* BEGIN Information provided *

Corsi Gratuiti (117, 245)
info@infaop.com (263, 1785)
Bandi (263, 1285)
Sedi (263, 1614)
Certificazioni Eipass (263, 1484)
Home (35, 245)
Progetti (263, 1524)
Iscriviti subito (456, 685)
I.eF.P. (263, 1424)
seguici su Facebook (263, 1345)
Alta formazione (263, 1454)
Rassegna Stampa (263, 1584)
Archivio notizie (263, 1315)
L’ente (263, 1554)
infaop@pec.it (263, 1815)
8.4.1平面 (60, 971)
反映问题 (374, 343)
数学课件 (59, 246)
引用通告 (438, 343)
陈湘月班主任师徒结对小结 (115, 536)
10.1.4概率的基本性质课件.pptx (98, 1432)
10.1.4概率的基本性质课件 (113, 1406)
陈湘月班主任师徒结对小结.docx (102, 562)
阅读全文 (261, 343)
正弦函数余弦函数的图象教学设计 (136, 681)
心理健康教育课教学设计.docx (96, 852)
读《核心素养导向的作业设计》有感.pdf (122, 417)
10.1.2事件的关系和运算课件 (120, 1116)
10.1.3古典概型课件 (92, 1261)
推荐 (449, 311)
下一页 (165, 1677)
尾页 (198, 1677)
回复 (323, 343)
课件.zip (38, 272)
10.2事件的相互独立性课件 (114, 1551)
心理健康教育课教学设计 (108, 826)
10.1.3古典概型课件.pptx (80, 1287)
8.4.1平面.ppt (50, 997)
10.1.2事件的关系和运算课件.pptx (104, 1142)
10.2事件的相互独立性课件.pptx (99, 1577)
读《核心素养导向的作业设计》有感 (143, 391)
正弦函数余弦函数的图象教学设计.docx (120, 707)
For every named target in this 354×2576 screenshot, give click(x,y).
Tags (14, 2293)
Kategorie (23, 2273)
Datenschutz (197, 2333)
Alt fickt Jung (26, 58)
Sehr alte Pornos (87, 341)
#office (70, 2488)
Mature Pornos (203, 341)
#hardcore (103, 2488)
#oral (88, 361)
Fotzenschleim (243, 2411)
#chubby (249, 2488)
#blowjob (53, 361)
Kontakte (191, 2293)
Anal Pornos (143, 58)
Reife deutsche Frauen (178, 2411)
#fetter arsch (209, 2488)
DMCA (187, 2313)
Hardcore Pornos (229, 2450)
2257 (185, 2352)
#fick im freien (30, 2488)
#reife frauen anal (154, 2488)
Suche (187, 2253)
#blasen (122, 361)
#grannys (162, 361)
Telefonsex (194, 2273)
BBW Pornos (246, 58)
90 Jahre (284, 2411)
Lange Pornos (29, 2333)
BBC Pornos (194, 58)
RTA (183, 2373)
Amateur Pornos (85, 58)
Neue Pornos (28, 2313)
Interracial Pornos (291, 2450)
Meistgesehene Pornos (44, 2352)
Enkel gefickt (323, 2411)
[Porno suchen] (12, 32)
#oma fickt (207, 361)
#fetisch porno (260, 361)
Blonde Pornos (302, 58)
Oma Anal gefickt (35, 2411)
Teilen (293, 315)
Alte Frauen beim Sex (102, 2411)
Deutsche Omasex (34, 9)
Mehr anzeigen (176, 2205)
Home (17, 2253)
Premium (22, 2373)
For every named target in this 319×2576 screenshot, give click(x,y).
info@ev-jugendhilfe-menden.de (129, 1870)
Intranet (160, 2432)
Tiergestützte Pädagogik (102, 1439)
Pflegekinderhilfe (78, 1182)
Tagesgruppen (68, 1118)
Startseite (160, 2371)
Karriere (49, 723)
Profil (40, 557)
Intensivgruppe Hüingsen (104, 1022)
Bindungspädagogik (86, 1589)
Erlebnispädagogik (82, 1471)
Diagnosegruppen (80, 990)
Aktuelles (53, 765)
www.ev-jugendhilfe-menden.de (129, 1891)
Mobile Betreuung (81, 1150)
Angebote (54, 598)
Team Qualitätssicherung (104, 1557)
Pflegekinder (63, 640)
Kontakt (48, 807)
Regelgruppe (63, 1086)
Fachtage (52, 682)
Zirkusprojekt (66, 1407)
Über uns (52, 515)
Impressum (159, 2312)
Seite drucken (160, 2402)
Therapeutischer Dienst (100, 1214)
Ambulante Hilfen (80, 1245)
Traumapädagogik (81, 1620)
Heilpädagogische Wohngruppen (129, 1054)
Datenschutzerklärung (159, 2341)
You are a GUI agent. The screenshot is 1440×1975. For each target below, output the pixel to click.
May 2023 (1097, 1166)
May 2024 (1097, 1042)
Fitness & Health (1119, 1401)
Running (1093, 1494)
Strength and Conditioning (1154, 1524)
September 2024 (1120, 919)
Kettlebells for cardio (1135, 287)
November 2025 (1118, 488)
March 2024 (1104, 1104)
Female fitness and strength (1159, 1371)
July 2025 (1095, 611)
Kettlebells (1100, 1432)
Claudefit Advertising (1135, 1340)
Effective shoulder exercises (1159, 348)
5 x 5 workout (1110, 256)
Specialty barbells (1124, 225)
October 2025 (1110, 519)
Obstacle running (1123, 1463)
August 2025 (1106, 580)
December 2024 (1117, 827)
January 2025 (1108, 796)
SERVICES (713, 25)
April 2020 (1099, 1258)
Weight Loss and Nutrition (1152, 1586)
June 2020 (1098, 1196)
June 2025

* END Information provided *

Copy every line of the listing above word for word, changing nothing.

■ Complete response
Corsi Gratuiti (117, 245)
info@infaop.com (263, 1785)
Bandi (263, 1285)
Sedi (263, 1614)
Certificazioni Eipass (263, 1484)
Home (35, 245)
Progetti (263, 1524)
Iscriviti subito (456, 685)
I.eF.P. (263, 1424)
seguici su Facebook (263, 1345)
Alta formazione (263, 1454)
Rassegna Stampa (263, 1584)
Archivio notizie (263, 1315)
L’ente (263, 1554)
infaop@pec.it (263, 1815)
8.4.1平面 (60, 971)
反映问题 (374, 343)
数学课件 (59, 246)
引用通告 (438, 343)
陈湘月班主任师徒结对小结 (115, 536)
10.1.4概率的基本性质课件.pptx (98, 1432)
10.1.4概率的基本性质课件 (113, 1406)
陈湘月班主任师徒结对小结.docx (102, 562)
阅读全文 (261, 343)
正弦函数余弦函数的图象教学设计 (136, 681)
心理健康教育课教学设计.docx (96, 852)
读《核心素养导向的作业设计》有感.pdf (122, 417)
10.1.2事件的关系和运算课件 (120, 1116)
10.1.3古典概型课件 (92, 1261)
推荐 (449, 311)
下一页 (165, 1677)
尾页 (198, 1677)
回复 (323, 343)
课件.zip (38, 272)
10.2事件的相互独立性课件 (114, 1551)
心理健康教育课教学设计 (108, 826)
10.1.3古典概型课件.pptx (80, 1287)
8.4.1平面.ppt (50, 997)
10.1.2事件的关系和运算课件.pptx (104, 1142)
10.2事件的相互独立性课件.pptx (99, 1577)
读《核心素养导向的作业设计》有感 (143, 391)
正弦函数余弦函数的图象教学设计.docx (120, 707)
For every named target in this 354×2576 screenshot, give click(x,y).
Tags (14, 2293)
Kategorie (23, 2273)
Datenschutz (197, 2333)
Alt fickt Jung (26, 58)
Sehr alte Pornos (87, 341)
#office (70, 2488)
Mature Pornos (203, 341)
#hardcore (103, 2488)
#oral (88, 361)
Fotzenschleim (243, 2411)
#chubby (249, 2488)
#blowjob (53, 361)
Kontakte (191, 2293)
Anal Pornos (143, 58)
Reife deutsche Frauen (178, 2411)
#fetter arsch (209, 2488)
DMCA (187, 2313)
Hardcore Pornos (229, 2450)
2257 (185, 2352)
#fick im freien (30, 2488)
#reife frauen anal (154, 2488)
Suche (187, 2253)
#blasen (122, 361)
#grannys (162, 361)
Telefonsex (194, 2273)
BBW Pornos (246, 58)
90 Jahre (284, 2411)
Lange Pornos (29, 2333)
BBC Pornos (194, 58)
RTA (183, 2373)
Amateur Pornos (85, 58)
Neue Pornos (28, 2313)
Interracial Pornos (291, 2450)
Meistgesehene Pornos (44, 2352)
Enkel gefickt (323, 2411)
[Porno suchen] (12, 32)
#oma fickt (207, 361)
#fetisch porno (260, 361)
Blonde Pornos (302, 58)
Oma Anal gefickt (35, 2411)
Teilen (293, 315)
Alte Frauen beim Sex (102, 2411)
Deutsche Omasex (34, 9)
Mehr anzeigen (176, 2205)
Home (17, 2253)
Premium (22, 2373)
For every named target in this 319×2576 screenshot, give click(x,y).
info@ev-jugendhilfe-menden.de (129, 1870)
Intranet (160, 2432)
Tiergestützte Pädagogik (102, 1439)
Pflegekinderhilfe (78, 1182)
Tagesgruppen (68, 1118)
Startseite (160, 2371)
Karriere (49, 723)
Profil (40, 557)
Intensivgruppe Hüingsen (104, 1022)
Bindungspädagogik (86, 1589)
Erlebnispädagogik (82, 1471)
Diagnosegruppen (80, 990)
Aktuelles (53, 765)
www.ev-jugendhilfe-menden.de (129, 1891)
Mobile Betreuung (81, 1150)
Angebote (54, 598)
Team Qualitätssicherung (104, 1557)
Pflegekinder (63, 640)
Kontakt (48, 807)
Regelgruppe (63, 1086)
Fachtage (52, 682)
Zirkusprojekt (66, 1407)
Über uns (52, 515)
Impressum (159, 2312)
Seite drucken (160, 2402)
Therapeutischer Dienst (100, 1214)
Ambulante Hilfen (80, 1245)
Traumapädagogik (81, 1620)
Heilpädagogische Wohngruppen (129, 1054)
Datenschutzerklärung (159, 2341)
You are a GUI agent. The screenshot is 1440×1975. For each target below, output the pixel to click.
May 2023 (1097, 1166)
May 2024 (1097, 1042)
Fitness & Health (1119, 1401)
Running (1093, 1494)
Strength and Conditioning (1154, 1524)
September 2024 (1120, 919)
Kettlebells for cardio (1135, 287)
November 2025 (1118, 488)
March 2024 (1104, 1104)
Female fitness and strength (1159, 1371)
July 2025 (1095, 611)
Kettlebells (1100, 1432)
Claudefit Advertising (1135, 1340)
Effective shoulder exercises (1159, 348)
5 x 5 workout (1110, 256)
Specialty barbells (1124, 225)
October 2025 (1110, 519)
Obstacle running (1123, 1463)
August 2025 (1106, 580)
December 2024 (1117, 827)
January 2025 (1108, 796)
SERVICES (713, 25)
April 2020 (1099, 1258)
Weight Loss and Nutrition (1152, 1586)
June 2020 (1098, 1196)
June 2025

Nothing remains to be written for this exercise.